Thu, Apr 04, 2013 - Page 15 News List

Google faces legal threats in Europe

INFURIATED:Regulators in the UK, France and Germany are among those angered by what they say is Google’s lack of response over online data protection concerns

The Guardian, LONDON

Google could face fines from six European countries’ privacy regulators, including the UK and Germany, after refusing to reverse changes to its privacy policies made in March last year.

The search company has infuriated the regulators by declining to respond to their demands made over multiple months — even as research shows that user concerns about online privacy are high.
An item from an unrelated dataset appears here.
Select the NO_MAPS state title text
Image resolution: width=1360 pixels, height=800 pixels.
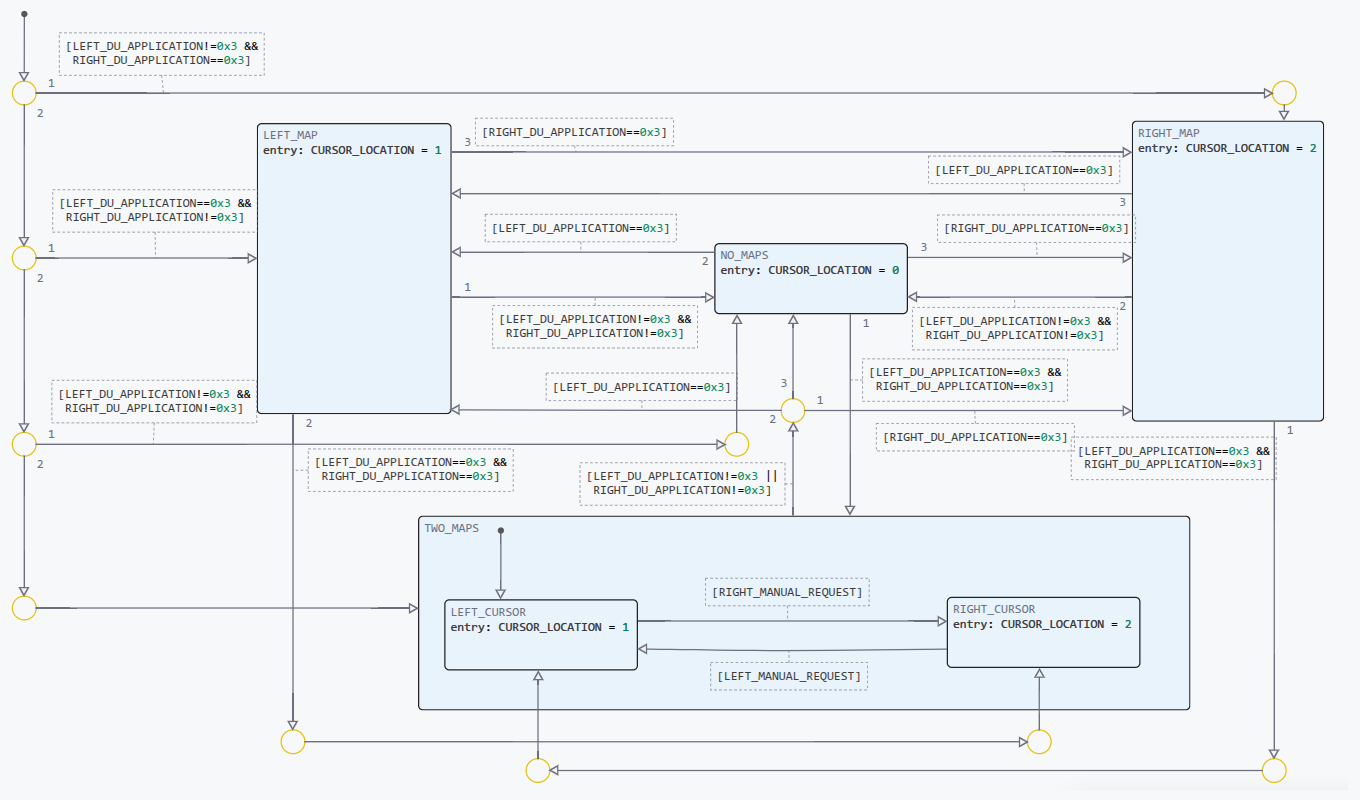click(744, 255)
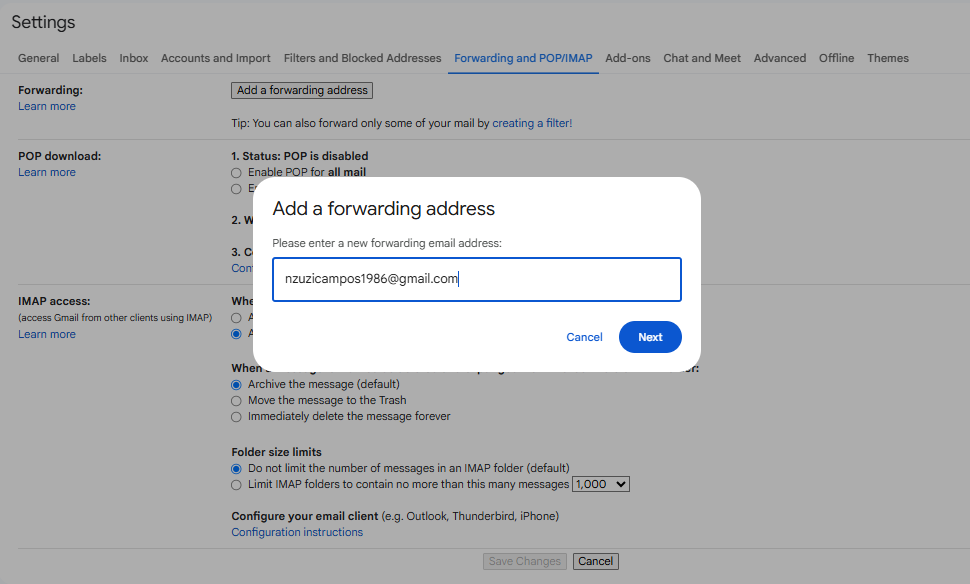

France’s privacy body, CNIL, together with its counterparts in the UK, Netherlands, Germany, Spain and Italy, said on Tuesday they would take joint legal action involving an investigation and possible fines.

The UK’s Information Commissioner’s Office (ICO) can levy fines of up to £500,000 (US$754,400) for breaches of the Data Protection Act. A decision is expected by this summer. CNIL could fine it up to 300,000 euros (US$384,150).

However, even both fines added together would be less than Google generates in sales in 10 minutes. Yet the regulators could sue to block Google from operating in Europe — a move that would be highly damaging to its reputation.

Google’s rival Facebook has been forced in the past to make a number of changes to its operation to comply with Europe’s data protection laws, which are significantly tougher — but more fragmented — than those in the US.

After an earlier data protection investigation concluded in October last year, CNIL said in a statement on Tuesday that “the EU Data protection authorities asked Google to comply with their recommendations within four months.”

“After this period has expired, Google has not implemented any significant compliance measures,” the statement said.

The agencies complained of being stonewalled by Google for over a year about their concerns that its unification of more than 60 separate privacy policies last year could confuse users and leave them unsure how their data was being used.

“We put our concerns to Google [in October] and gave them a date to respond,” a spokesperson for the ICO said. “They failed to respond. We had a meeting in March and Google was present, and gave them a deadline to respond. They failed to respond. Google has failed to address the concerns or take on board the recommendations from the meeting held last month.”

A Google spokesperson said: “Our privacy policy respects European law and allows us to create simpler, more effective services. We have engaged fully with the data protection authorities involved throughout this process, and we’ll continue to do so going forward.”

Research published by the privacy pressure group Big Brother Watch in February revealed 68 percent of the British public expressed concern about their online privacy, with 22 percent of the total saying they were “very concerned.” The same research found that 71 percent felt it was right for privacy regulators to investigate the changes in Google’s privacy policy last year, and two-thirds said the regulators should do more to force Google to comply.

As the latest moves were announced on Tuesday, Nick Pickles, director of Big Brother Watch, said: “Google has repeatedly put profit ahead of user privacy and the way that the company ignored concerns from regulators around the world when it changed its privacy policy showed just how little regard it has for the law. Just because Google is a big business does not put it above the law. The company has ignored the authorities and refused to make any meaningful changes to how it collects and uses people’s data.”